Лишь только наступали сумерки, это необитаемое уже столько лет барское жилище освещалось, и с приближением ночи окна его блистали все более и более. В длинных коридорах горели массивные, с матовыми шарами, лампы, привешенные к потолку, своим белым светом освещавшие все залы и закоулки, – при жизни самого принца Генриха не видывали такого освещения. Благоухание разливалось по всему старому замку сверху донизу, на лестницах и на площадках разостланы были мягкие теплые ковры. Вся оранжерея, высокие померанцевые, миртовые и олеандровые деревья, некогда гордость принца Генриха и предмет его нежных попечений, перенесены были из теплицы в замок и, как лакеи, стояли теперь на ступенях лестниц и в передних, пробуждая собой воспоминание о летней зелени и теплоте, – и все это ради крошечной, слабенькой, избалованной девочки!

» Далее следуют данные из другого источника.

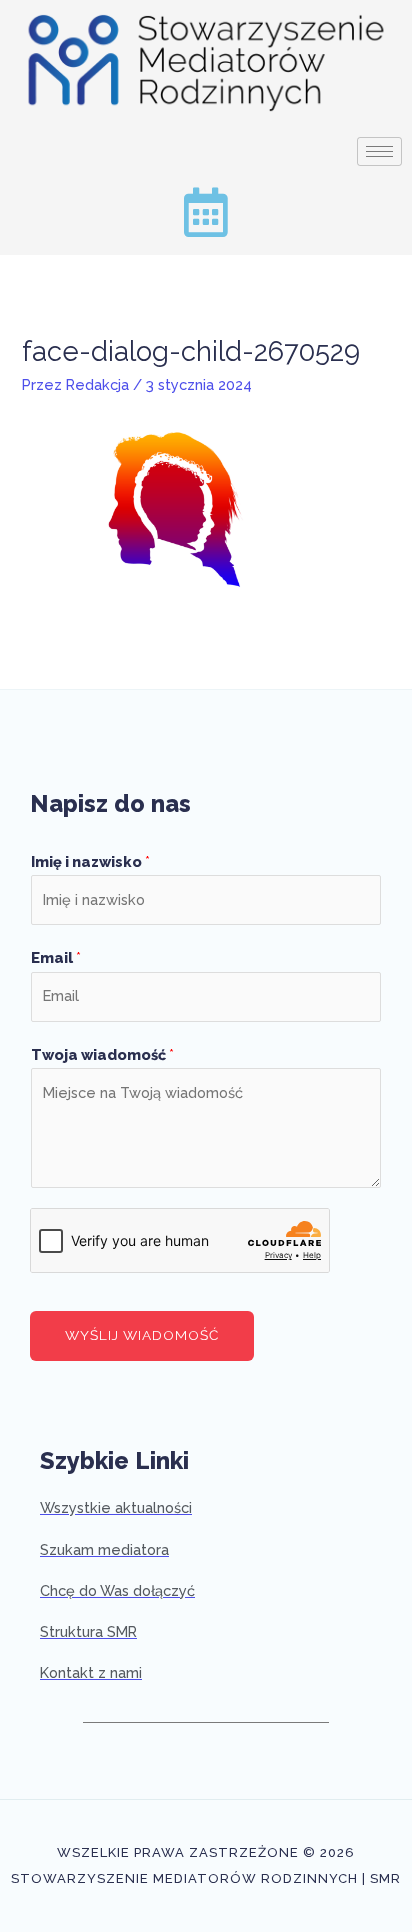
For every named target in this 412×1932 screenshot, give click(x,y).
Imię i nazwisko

Барон Флери берег маленькую Гизелу как зеницу ока; можно было подумать, что все его чувства и мысли направлены были на это нежное созданьице и на попечение о нем.

Свет придавал всем этим нежным заботам тем большую цену, что Гизела была не его собственное дитя.

Как нам уже известно, графиня Фельдерн имела единственную дочь, которая в первом браке была замужем за графом Штурмом. Носились слухи, что этот брак, заключенный по взаимному пламенному влечению, совершен был против воли графини Фельдерн. Но известно, что молодая графиня впоследствии была несчастна, и когда после десятилетнего замужества супруг ее, упав с лошади, умер, вдова не особенно была огорчена этой потерей. У нее было трое детей, но в живых осталась только Гизела.